Эта подпольная издательская деятельность лежала целиком на плечах Бориса Федоровича. А в самой организации он, будучи самым старшим, являлся как бы судьей чести…
Поздней осенью 1942 года при тайном содействии Павла Петровича Делле представитель организации Бориса Федоровича вошел в контакт с группой русских эмигрантов в Риге, связанных с НТС, после чего было принято решение о формальном слиянии с этой организацией.
Тогда же была установлена постоянная связь и с представителями НТС в Пскове и Гдове.
В конце 1942 года Борис Федорович и многие другие, входившие в его организацию, были арестованы гестаповцами по доносу из ее членов – бывшего студента Ленинградского института имени Лесгафта Вадима Добочевского, заподозрившего их в связи с советской разведкой. В ходе следствия и очных ставок, в том числе с Борисом Федоровичем, Добочевский покончил самоубийством, выбросившись из окна четвертого этажа. Бориса Федоровича спасло лишь вмешательство Павла Делле и офицера при штабе 18-й армии барона фон Клейста – родственника фельдмаршала. Вместе с ним из-под гестаповского ареста были освобождены и его друзья, сумевшие, как и он, скрыть во время допросов истинное назначение их организации. Только один из арестованных был отправлен в концлагерь.

## Условия задания:
Изложите приведенный выше текст о подпольной организации Бориса Федоровича в двух предложениях.

## Представленные сведения:

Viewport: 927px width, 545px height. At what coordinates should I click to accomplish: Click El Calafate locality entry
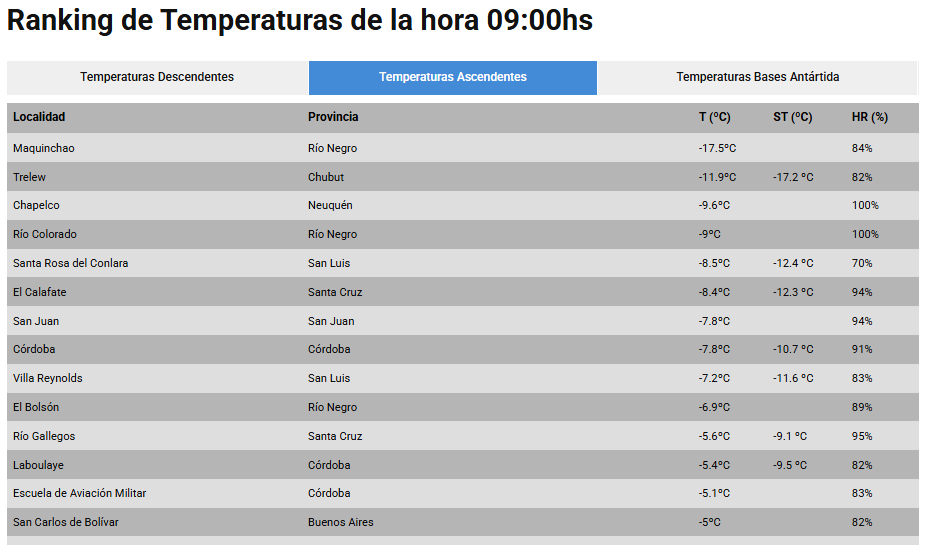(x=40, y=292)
---
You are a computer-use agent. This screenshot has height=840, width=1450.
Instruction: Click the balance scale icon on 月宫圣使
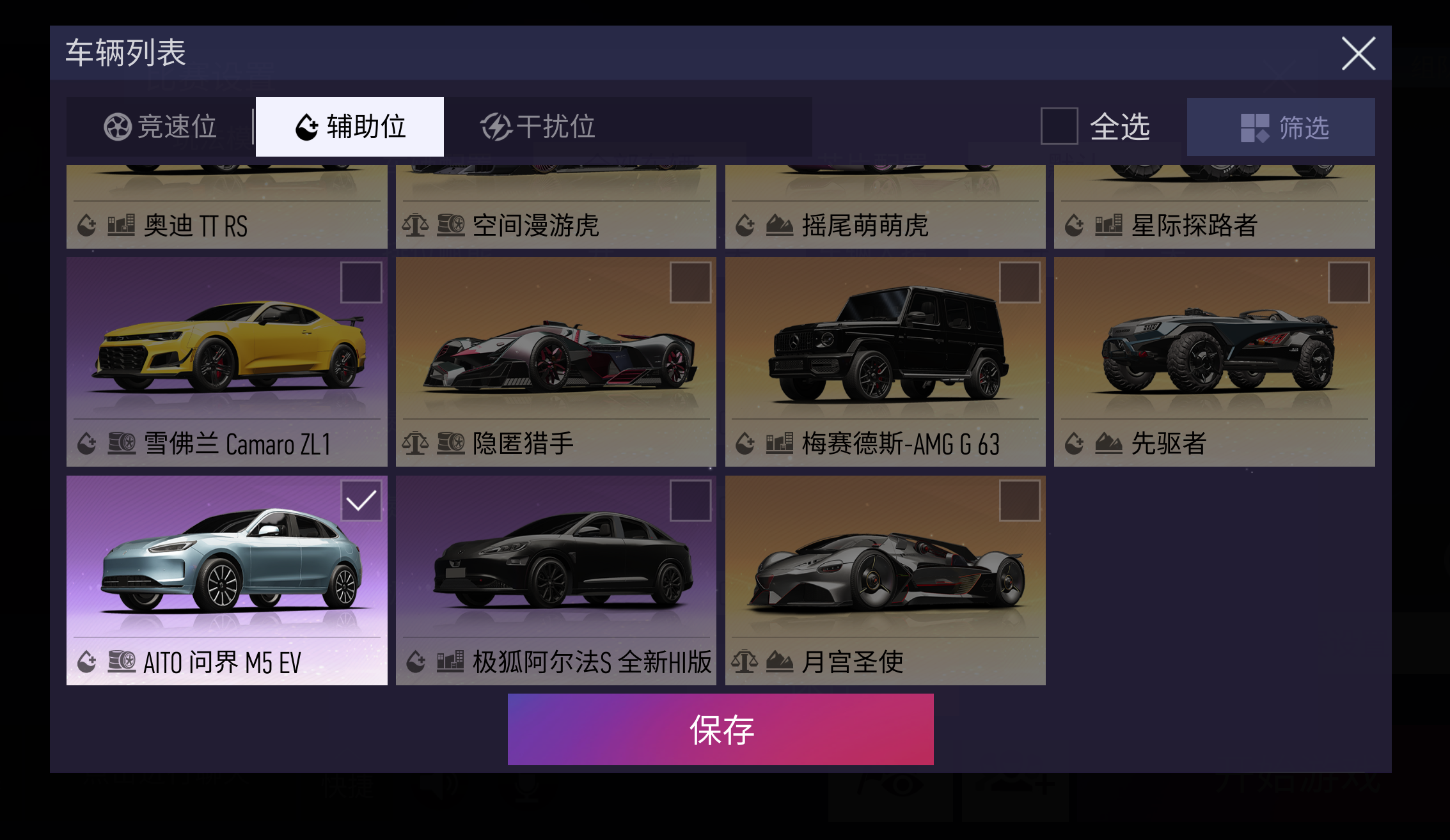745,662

## Решение:
Поздней осенью 1942 года организация Бориса Федоровича, на котором целиком лежала ее подпольная издательская деятельность, при тайном содействии Павла Петровича Делле вошла в контакт с группой русских эмигрантов в Риге, связанных с НТС, и приняла решение о формальном слиянии с этой организацией. В конце 1942 года гестаповцы по доносу Вадима Добочевского арестовали Бориса Федоровича и многих членов организации, однако благодаря вмешательству Павла Делле и барона фон Клейста он и его друзья, скрывшие на допросах истинное назначение организации, были освобождены, и лишь один из арестованных был отправлен в концлагерь.